- Born: 1 December 1858 Bitghar, Brahmanbaria, Bengal Presidency, British India (Now Bangladesh)
- Died: 10 February 1944 (aged 85) Calcutta, British India
- Occupation: Homeopathic medicine Business
- Known for: Social works
- Spouse: Harasundari Bhattacharya

= Mahesh Chandra Bhattacharyya =

Mahesh Chandra Bhattacharya (1 December 1858 – 10 February 1944) was a Bengali businessperson, dealing in Homeopathic medicines.

==Early life==
Mahesh Chandra Bhattacharya was born on 1 December 1858 at Bitghar, Comilla in Bengal Presidency during British rule in India (now in Nabinagar upazila, Brahmanbaria District, Bangladesh). His father Ishwar Chandra Tarka Siddhanta was a scholar and his mother Rammala Devi was a devout woman. Mahesh was influenced by the virtues in his parents. Due to poverty, he could not get institutional education; rather studied at home.

==Career==
In 1883, he came to Calcutta and founded M. Bhattacharyya & Co. in 1889 to sell homeopathy and allopathy medicines. Later, he opened branches in Comilla and Dhaka.

By practicing austerities, Mahesh Chandra carried out the philanthropic activities as well. He devoted for social welfare activities particularly for spending education. In the memory of his father, he established Ishwar Pathshala for the poor in Comilla town in 1914. Besides, he established Rammala Library and Rammala Hostel at Shaktola of Comilla town in 1912 and 1916 respectively in memory of his mother. The library was considered as the Lighthouse of undivided India. By his initiative, Nivedita Girls' School and Nivedita Girls' Hostel were established in Comilla for fostering women´s education. In his own village, he established the Shiksha Sangsad. He also established Iswhar Patshala Tol at Kashidham in Varanasi, India.

In order to mitigate the scarcity of drinking water in those days, he dug pond in his own village. While in a pilgrimage, he helped the famine stricken people at Baidyanath. At that time, he used to serve food to around 400 to 500 people daily. During the winter, he used to distribute clothes to the poor. For the convenience of the travelers, he set up a passenger-hostel named by Kalighat Hostel at Calcutta in 1935, where the passengers could stay for 4/5 days on gratis. He set up a Dharmasala after the name of his wife Harashundari Devi in Varanasi.

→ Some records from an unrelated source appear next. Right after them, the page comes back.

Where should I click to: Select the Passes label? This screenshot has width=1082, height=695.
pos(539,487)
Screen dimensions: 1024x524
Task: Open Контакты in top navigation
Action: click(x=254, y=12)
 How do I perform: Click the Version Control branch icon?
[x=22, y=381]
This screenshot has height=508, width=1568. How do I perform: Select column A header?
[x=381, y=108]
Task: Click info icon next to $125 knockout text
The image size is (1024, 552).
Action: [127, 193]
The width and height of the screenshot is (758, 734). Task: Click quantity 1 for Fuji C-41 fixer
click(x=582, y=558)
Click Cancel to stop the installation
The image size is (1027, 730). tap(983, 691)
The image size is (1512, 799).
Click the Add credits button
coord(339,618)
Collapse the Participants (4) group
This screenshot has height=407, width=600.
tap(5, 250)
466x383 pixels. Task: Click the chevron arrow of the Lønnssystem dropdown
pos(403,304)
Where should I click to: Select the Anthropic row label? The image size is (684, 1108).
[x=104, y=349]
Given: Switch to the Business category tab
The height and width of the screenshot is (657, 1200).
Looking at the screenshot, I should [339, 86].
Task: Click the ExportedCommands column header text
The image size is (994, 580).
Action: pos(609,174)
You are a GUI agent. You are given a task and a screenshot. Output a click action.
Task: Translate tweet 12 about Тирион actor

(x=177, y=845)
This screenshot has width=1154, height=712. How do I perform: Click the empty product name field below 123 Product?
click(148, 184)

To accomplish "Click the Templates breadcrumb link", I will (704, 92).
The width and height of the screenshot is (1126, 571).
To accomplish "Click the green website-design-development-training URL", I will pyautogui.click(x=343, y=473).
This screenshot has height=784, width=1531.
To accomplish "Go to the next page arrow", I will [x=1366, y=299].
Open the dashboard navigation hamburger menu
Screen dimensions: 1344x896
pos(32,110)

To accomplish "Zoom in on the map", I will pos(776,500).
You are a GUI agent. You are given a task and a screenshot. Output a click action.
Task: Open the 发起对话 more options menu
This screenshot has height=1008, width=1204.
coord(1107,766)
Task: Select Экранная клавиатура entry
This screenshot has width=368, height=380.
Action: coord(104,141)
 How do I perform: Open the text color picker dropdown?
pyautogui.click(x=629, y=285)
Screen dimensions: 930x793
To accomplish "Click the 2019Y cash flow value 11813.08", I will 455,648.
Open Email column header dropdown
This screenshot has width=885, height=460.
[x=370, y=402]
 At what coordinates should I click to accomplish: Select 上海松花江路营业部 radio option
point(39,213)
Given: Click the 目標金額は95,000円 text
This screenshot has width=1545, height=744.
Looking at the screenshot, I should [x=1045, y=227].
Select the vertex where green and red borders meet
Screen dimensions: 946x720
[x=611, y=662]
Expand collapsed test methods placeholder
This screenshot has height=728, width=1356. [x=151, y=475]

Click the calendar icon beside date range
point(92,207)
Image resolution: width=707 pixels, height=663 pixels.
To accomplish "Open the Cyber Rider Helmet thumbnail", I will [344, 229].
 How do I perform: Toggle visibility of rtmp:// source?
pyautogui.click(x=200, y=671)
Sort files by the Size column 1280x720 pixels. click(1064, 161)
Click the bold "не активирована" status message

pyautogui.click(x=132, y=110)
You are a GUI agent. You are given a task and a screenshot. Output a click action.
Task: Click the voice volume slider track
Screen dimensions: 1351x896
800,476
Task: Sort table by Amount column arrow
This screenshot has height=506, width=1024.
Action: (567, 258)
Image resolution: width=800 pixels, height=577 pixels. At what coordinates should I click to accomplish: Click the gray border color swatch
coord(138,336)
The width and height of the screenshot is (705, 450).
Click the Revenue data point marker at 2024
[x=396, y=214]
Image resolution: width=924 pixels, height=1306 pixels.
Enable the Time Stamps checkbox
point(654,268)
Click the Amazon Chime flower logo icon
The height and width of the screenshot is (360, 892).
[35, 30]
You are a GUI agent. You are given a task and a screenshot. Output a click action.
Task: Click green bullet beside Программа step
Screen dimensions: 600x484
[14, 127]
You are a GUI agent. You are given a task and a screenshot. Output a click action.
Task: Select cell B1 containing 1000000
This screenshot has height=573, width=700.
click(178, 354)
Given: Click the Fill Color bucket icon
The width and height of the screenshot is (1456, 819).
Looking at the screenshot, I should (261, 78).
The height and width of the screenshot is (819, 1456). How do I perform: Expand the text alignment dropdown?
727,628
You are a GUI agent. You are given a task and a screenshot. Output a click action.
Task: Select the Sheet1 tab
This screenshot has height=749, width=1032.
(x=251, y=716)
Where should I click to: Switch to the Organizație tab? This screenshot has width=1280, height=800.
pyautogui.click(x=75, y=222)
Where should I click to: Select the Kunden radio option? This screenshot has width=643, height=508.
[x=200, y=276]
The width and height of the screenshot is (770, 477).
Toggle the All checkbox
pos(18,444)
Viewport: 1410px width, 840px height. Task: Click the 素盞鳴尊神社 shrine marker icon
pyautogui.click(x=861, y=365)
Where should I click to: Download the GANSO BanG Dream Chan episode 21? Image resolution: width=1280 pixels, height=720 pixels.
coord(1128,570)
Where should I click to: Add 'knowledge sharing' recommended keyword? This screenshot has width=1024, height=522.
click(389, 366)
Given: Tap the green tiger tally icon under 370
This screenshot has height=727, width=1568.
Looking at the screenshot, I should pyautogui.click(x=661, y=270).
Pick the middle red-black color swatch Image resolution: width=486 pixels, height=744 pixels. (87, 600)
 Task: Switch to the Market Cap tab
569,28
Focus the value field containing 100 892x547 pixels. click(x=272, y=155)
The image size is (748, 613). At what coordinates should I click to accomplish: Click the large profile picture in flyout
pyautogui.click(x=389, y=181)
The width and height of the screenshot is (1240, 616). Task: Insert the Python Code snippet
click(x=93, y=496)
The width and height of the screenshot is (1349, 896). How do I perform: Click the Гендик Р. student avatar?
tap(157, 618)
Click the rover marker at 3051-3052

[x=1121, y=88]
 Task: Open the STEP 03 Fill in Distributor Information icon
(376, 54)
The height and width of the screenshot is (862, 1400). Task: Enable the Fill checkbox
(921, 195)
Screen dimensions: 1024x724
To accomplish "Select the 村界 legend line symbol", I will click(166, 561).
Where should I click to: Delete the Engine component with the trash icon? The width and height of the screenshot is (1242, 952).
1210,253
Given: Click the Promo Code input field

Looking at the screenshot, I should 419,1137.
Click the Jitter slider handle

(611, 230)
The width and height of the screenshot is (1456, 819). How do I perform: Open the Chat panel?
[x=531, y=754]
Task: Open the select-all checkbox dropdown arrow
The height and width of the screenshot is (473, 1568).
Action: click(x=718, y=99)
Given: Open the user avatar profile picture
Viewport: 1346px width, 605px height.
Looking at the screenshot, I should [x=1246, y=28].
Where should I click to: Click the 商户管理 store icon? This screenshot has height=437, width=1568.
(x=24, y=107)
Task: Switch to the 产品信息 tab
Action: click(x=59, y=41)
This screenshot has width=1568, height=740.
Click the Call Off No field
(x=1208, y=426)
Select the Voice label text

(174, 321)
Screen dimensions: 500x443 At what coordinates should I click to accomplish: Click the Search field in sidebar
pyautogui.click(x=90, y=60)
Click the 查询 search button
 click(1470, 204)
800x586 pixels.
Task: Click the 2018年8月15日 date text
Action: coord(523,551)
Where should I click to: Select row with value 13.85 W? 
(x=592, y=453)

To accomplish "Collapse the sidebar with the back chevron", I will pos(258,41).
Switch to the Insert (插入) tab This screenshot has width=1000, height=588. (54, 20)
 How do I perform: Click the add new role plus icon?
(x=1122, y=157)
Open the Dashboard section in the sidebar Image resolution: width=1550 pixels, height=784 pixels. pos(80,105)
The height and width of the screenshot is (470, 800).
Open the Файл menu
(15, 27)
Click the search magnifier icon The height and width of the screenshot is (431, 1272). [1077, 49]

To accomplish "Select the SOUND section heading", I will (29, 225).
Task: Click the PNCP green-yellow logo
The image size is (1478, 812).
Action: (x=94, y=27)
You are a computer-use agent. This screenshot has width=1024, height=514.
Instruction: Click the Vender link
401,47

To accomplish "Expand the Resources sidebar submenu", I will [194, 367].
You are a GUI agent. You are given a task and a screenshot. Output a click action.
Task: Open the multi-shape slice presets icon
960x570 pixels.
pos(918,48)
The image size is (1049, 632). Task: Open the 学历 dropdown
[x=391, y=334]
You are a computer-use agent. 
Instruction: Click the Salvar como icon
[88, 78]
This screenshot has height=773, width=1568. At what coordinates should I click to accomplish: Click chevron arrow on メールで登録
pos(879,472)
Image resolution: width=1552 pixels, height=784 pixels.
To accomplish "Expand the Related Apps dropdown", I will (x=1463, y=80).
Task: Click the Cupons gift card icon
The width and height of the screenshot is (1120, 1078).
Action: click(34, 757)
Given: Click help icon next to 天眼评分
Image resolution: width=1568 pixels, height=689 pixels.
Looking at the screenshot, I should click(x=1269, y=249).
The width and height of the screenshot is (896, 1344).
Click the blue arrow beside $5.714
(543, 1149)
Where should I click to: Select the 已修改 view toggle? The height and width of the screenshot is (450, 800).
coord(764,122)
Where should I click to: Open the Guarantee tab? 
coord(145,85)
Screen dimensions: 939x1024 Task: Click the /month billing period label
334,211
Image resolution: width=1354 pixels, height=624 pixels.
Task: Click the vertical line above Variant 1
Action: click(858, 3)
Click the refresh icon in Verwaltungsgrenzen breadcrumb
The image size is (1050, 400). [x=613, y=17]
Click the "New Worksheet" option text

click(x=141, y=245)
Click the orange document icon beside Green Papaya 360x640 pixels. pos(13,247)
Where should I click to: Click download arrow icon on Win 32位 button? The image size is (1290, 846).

Like distinguished persons, namely Mahendralal Sarkar, Brajendranath Bandyopadhyay, Akshay Kumar Datta and Batakrishna Pal of Bengal, he used to spend a great portion of his income from the business towards selfless help and empathy towards the poor in the form of treatment, free distribution of drugs and other materials ways.

== Bibliography ==
He published four books for Homeopathic treatments in Bengali, English and other Indian languages and wrote a biography "Atmakatha" (My Life). The books in Bengali language are;
- Parbarik Chikitsa
- Streerog Chikitsa
- Homeopathic Olaotha Chikitsa
- Paribarik Bhesajtatwa

== Honour ==
In his memory with the contribution from his family firm M Bhattacharya & Co Pvt Ltd, 'Mahesh Bhattacharya Homeopathic Medical College & Hospital' was established in 1967 in Howrah (West Bengal). The 'Bitghar Danbeer Mahesh Chandra Vidyapith' at his native place in Bangladesh has been upgraded to a College.

==Death==
Mahesh Bhattacharya died on 10 February 1944 at Varanasi, British India at the age of 86.